Think about it for a second.

And stay away from the goldarned Google for just a second longer....

How about a few brain searchable hints to get the old memory mojo workin'...

Like.... Straw (but not berry)?....Car dealerships (b/w mysterious flames)?....Joe Rudi?....Hit-on-the-big-fat-beefy-hip by kid fireballer...Whiffs, homers and tirades for and with both of his most famous mercurial managers, both now deceased....


You got it now.


Old fashioned #9, with the very new fangled early '70's A's.

And new fangled, riding the tail-end of Hank's #44 with the faux traditional late '70's Yankees.

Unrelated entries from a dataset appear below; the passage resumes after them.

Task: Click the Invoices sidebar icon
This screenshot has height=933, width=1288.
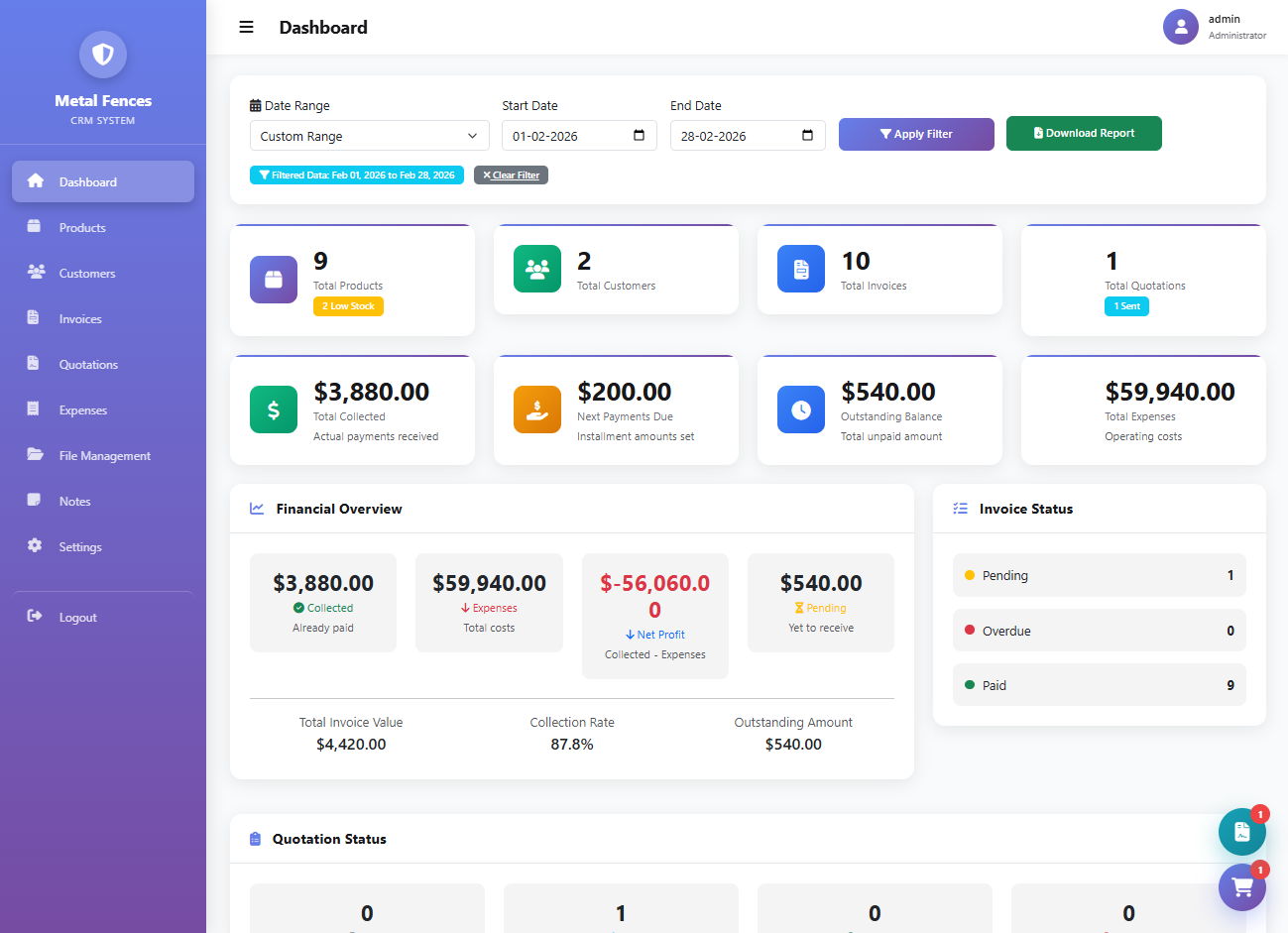Action: (x=35, y=318)
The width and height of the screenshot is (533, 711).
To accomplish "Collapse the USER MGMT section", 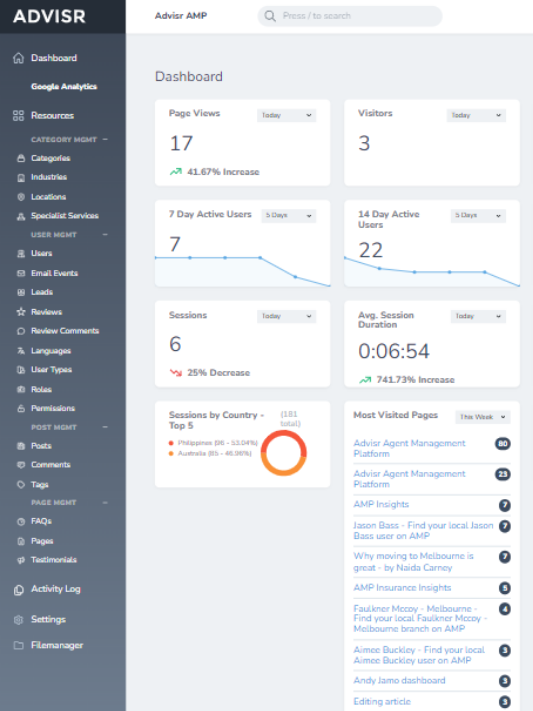I will click(x=105, y=234).
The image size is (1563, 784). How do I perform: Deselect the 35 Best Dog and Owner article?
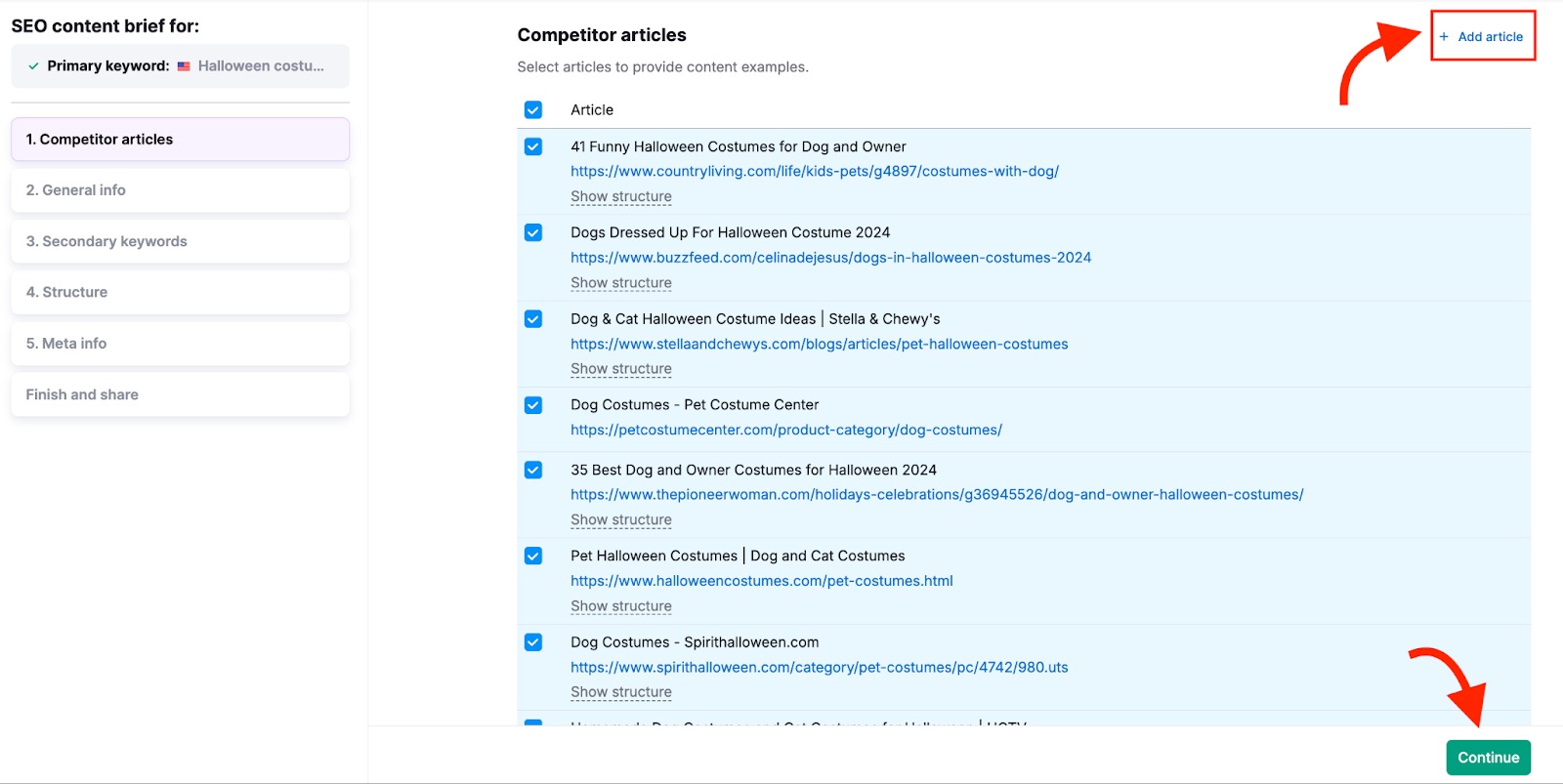point(533,471)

*All of D.Saunders, half of T.Southey and 1/4 of S.Quinn
**Make no mistake, I think that Robbie was an excellent 2nd baseman...But I remember him as a free agent vagabond who was no Omar Vizquel when it came to making a real difference for a team beyond range and consistent numbers...And don't forget, despite all the adulation from the Center of the Universe's scribes, he was only their for five wild, Skydome Hotel outfield window years...
***Thanks to my editor, I almost, but not quite got to interview the real/no tweet Pudge in the Oakland Alameda County Coliseum bullpen, but that's a different (Dear Diarist) story (for later)...
I remember seeing Roberto's older brother Sandy Jr. play for the Padres' Triple A affiliate a whole bunch of times in the late 80's and being blown away by his total cat-like command of all aspects of the game, both behind and at the plate...Have to wonder what his very good MLB career could have become if he hadn't been hobbled by injuries by a large chunk of its first decade....Please note: I, could be a little fuzzy on that one because I resisted the urge and did NOT look it up....And if I did, I'd go downstairs and dig out the door stop, the BBE, for all kinds of reasons like, say, I might want to directly compare Sandy Sr.'s numbers with his kids' on the directly facing super thin, non-crinkly pages....Hey!....I think I'll go do that right now...
Later, in the lab (well, actually earlier this morning), I mentioned this non-searchable exercise to one of the sharp young deep sequence blaster kids, for whom everything is searchable....He just rolled his eyes at me and said...."Names".... "What?", I replied.... "All you had to do was re-align with names instead of numbers and you would have seen that in about two seconds".... Sheesh.
Update: Thought about it a bit more...Could ask blaster kid to come up with a strategy to find the single number that actually has a triple city retiree, but figured that might come out in the MIL/ATL Braves search wash somehow, so....Tomorrow I'll ask him to explain how he'd search the fact that there is nothing comparable to #7 for its starkest of stark contrasts...Will then wait to see if the smartass can figure that one out in the most salacious Boolean scriptease fashion...Ha!
Double Secret Probation Update: Photo at top of the post has three of the players mentioned in this post....And only two of them are in uniform...And yes, I found the image using the bloody search engine....Ironically enough though you can't get to the full story, with context, via a direct link....It's from a retrospective of the great NY Daily News photog Charles Ruppmann's fantastic body of work over half a century....To find the answer to the not quite trivial question you've got to go here and then go to....#26 (three retirees, of course, one of them, ironically, a horse riding rope rider who never played an MLB game in his life).